Cette charte est née d’une intention louable. Celle de doter Strasbourg d’un « code de bonne conduite » nocturne. Des établissements tenus correctement, des clients qui savent s’auto-gérer, de la prévention, en résumé : une fête encadrée. Car à Strasbourg, il y a un second problème : «L’offre est complètement éclatée » explique Kévin Benoît, vice-président de l’association TC Alsace, une association de réflexion sur l’urbanisme :
« Le fait que certains bars ferment tôt provoque des déplacements bruyants, et comme il n’existe pas de pôles de vie nocturnes, ces déplacements sont importants ».
Regrouper les lieux de vie nocturne
L’association avait proposé l’an dernier la création de ces pôles de vie nocturne, sans être entendue par la municipalité. Des points de concentration, comme à Renne ou à Lille et leurs célèbres rues de la Soif, pour éviter les dits déplacements de personnes beuglantes, mais aussi d’annoncer la couleur aux habitants. « Pas de surprise, les riverains seraient prévenus » imagine Kévin Benoît. « Nous verrions bien un pôle de vie nocturne se construire à Malraux, par exemple, qui est aujourd’hui encore un no man’s land. »
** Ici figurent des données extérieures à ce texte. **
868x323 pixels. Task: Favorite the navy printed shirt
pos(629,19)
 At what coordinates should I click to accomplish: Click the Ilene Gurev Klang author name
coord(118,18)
Pour Paul Meyer, conseiller municipal en charge de la vie étudiante, ces pôles ne sont pas une solution :
« Des endroits abandonnés, où il y aurait uniquement des étudiants concentrés dedans, et à côté une ville morte ? Cela aseptiserait Strasbourg, ce serait du gâchis. Il faut une éducation des usagers de la nuit, sans faire de ségrégation. Je crois plus à l’accoutumance au bruit de la vie nocturne, je refuse un centre-ville ou l’on se débarrasserait des familles. »
Pour l’élu, il faut cesser l’antagonisme fêtard/riverain mécontent :
« Dans les conseils de quartier on nous accuse d’avoir vendu la ville aux étudiants et aux ivrognes. De l’autre côté, nous avons cette réputation de ville endormie. Dans ce rapport de force, les adeptes du silence sont d’ailleurs ceux qui font le plus de bruit. Mais comme dit le maire Roland Ries, Strasbourg ne peut pas vouloir le rayonnement d’une capitale européenne et le calme d’un village alsacien ! Il faut d’une part une gestion de la vie nocturne, et en face une accoutumance à cette dernière. »
Un pas en avant, un pas en arrière
Dans les sujets qui fâchent, il y a l’arrêté anti-alcool d’octobre 2012. A partir de 22 heures, consommer des boissons alcoolisées en centre-ville est interdit. Un simple « signal donné aux riverains » selon Paul Meyer, pour « montrer qu’un effort a été fait » mais qui a été interprété comme un mauvais signal par les amateurs de la vie nocturne. Il y a eu 40 verbalisations depuis cet arrêté. Selon Paul Meyer, il ne s’agit que d’un outil de plus :
« Sincèrement, même si on se montre avec de l’alcool dans la rue, mais que l’on n’est pas entrain d’hurler, la police n’interviendra pas. »
Avancée notable, la CTS a enfin mis en place un réseau de nuit, passant d’une seule ligne de bus à trois, à partir de la rentrée prochaine, avec un point névralgique pont du Corbeau. Ces lignes seront disponibles les jeudi soir, vendredi et samedi. Elles desservirons les endroits de vie nocturnes que sont le Off Shore à Bischheim ou encore la Laiterie.
Métropole internationale « artificielle et boursouflée »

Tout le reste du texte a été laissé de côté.